Le premier a été la nouvelle vidéo diffusée le 25 mai 2016 par l’association L214 sur un élevage de poules pondeuses, vidéo qui aurait été tournée dans le Gaec du Perrat à Chaleins dans l’Ain. Le second événement est le même jour un tweet de Ségolène Royal (ci-dessous) montrant la photographie de la ministre de l’Environnement recevant un bouquet de fleurs de la part de François Villerette, le porte-parole de Générations futures (dont il a été le président-fondateur), le président du réseau européen Pesticide Action Network (PAN Europe) et l’ancien président de Greenpeace France (2002-2005), au nom de 40 ONG européennes pour son action contre le glyphosate.
.@genefutures me remet, au nom de 40 ONG, un bouquet pr mon combat vs le glyphosate au niveau européen @biodiversité pic.twitter.com/42a1H4T20w
— Ségolène Royal (@RoyalSegolene) 25 mai 2016
Les agriculteurs participent bien entendu à la construction de cette image, mais ils sont loin d’être les seuls.

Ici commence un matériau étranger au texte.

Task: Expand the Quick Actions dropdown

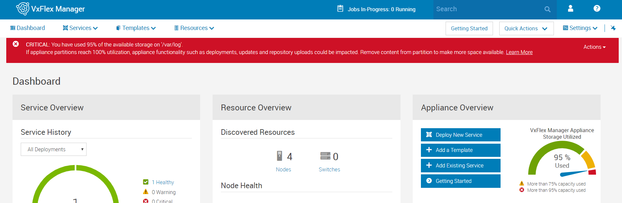Action: pyautogui.click(x=526, y=28)
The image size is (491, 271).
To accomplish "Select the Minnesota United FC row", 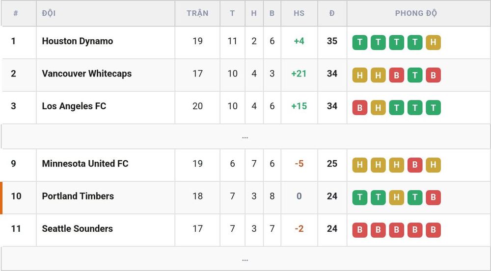I will point(245,165).
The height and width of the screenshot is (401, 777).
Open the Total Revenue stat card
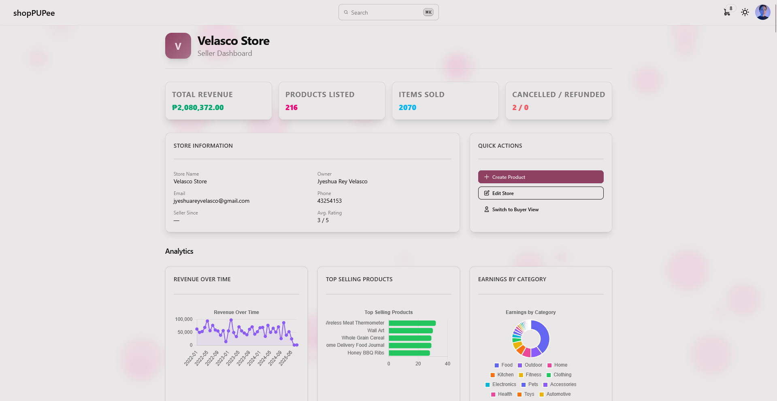pyautogui.click(x=219, y=101)
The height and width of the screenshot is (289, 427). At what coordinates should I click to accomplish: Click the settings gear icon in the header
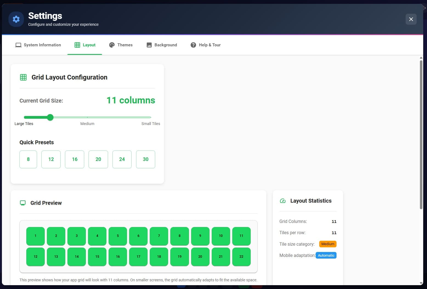point(16,19)
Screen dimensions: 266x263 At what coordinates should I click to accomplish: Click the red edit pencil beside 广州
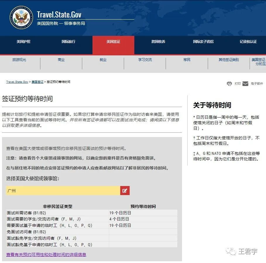[x=125, y=191]
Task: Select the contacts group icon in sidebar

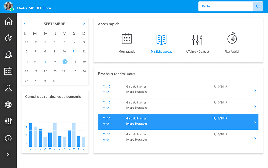Action: [8, 55]
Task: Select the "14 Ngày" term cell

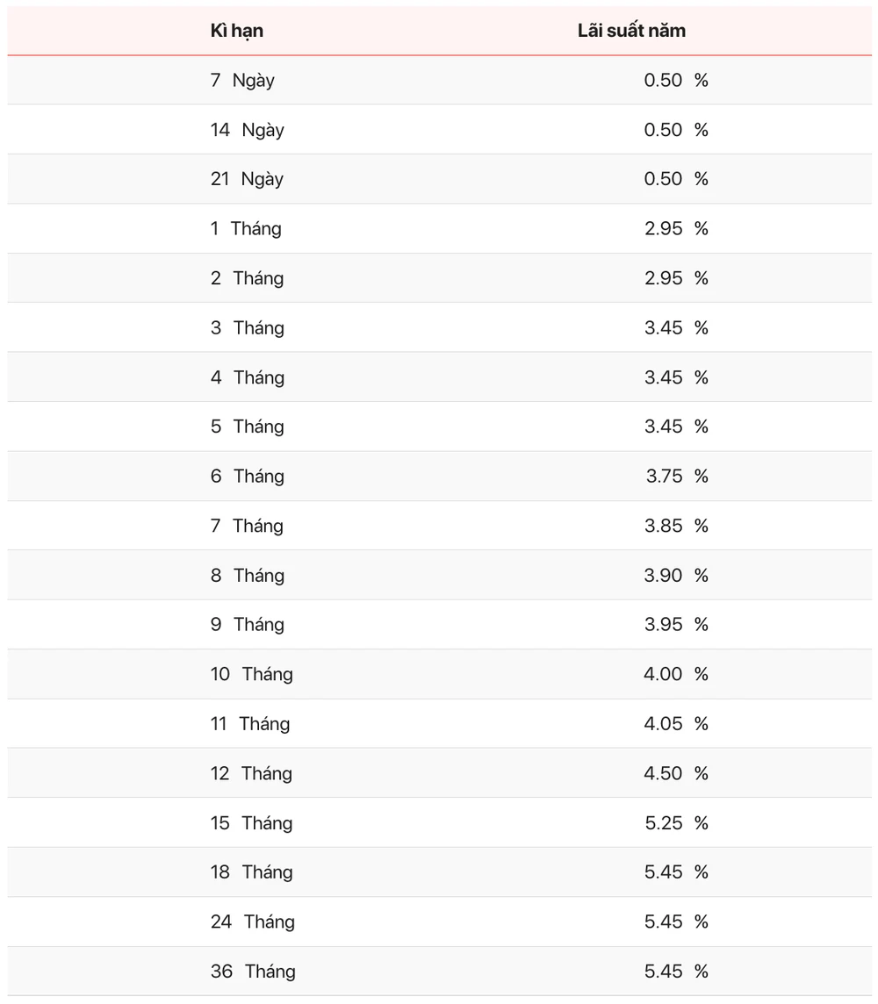Action: click(x=247, y=130)
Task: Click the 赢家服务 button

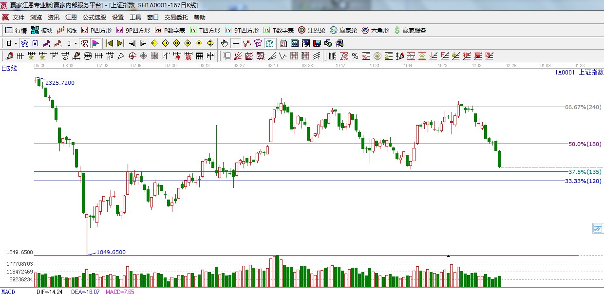Action: [410, 30]
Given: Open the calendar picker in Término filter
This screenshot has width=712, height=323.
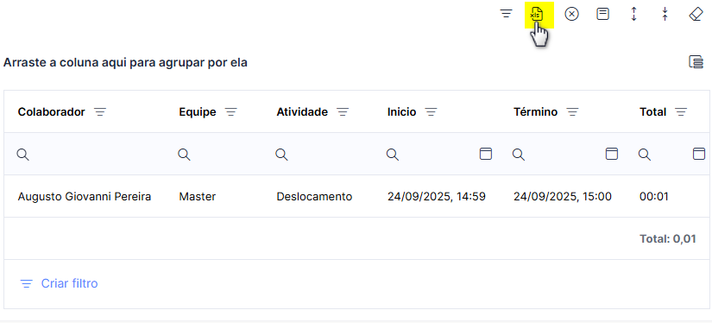Looking at the screenshot, I should (x=612, y=154).
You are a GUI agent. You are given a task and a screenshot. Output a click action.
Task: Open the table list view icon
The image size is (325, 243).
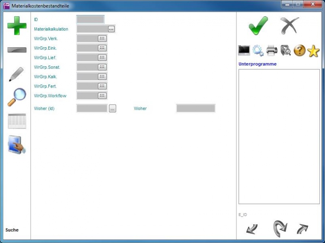[x=17, y=121]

D’autres acteurs y contribuent également, que ce soient des journalistes, des organes de la presse écrite et des médias audiovisuels, d’autres acteurs de la filière alimentaire (industrie agroalimentaire, industrie chimique, grande distribution, petits commerces et artisans, etc.), des hommes politiques et des élus, des scientifiques et des experts, des communicants et des consultants, mais aussi de simples citoyens qui sont aussi des consommateurs. Certains connaissent bien le monde agricole et les agriculteurs, d’autres moins.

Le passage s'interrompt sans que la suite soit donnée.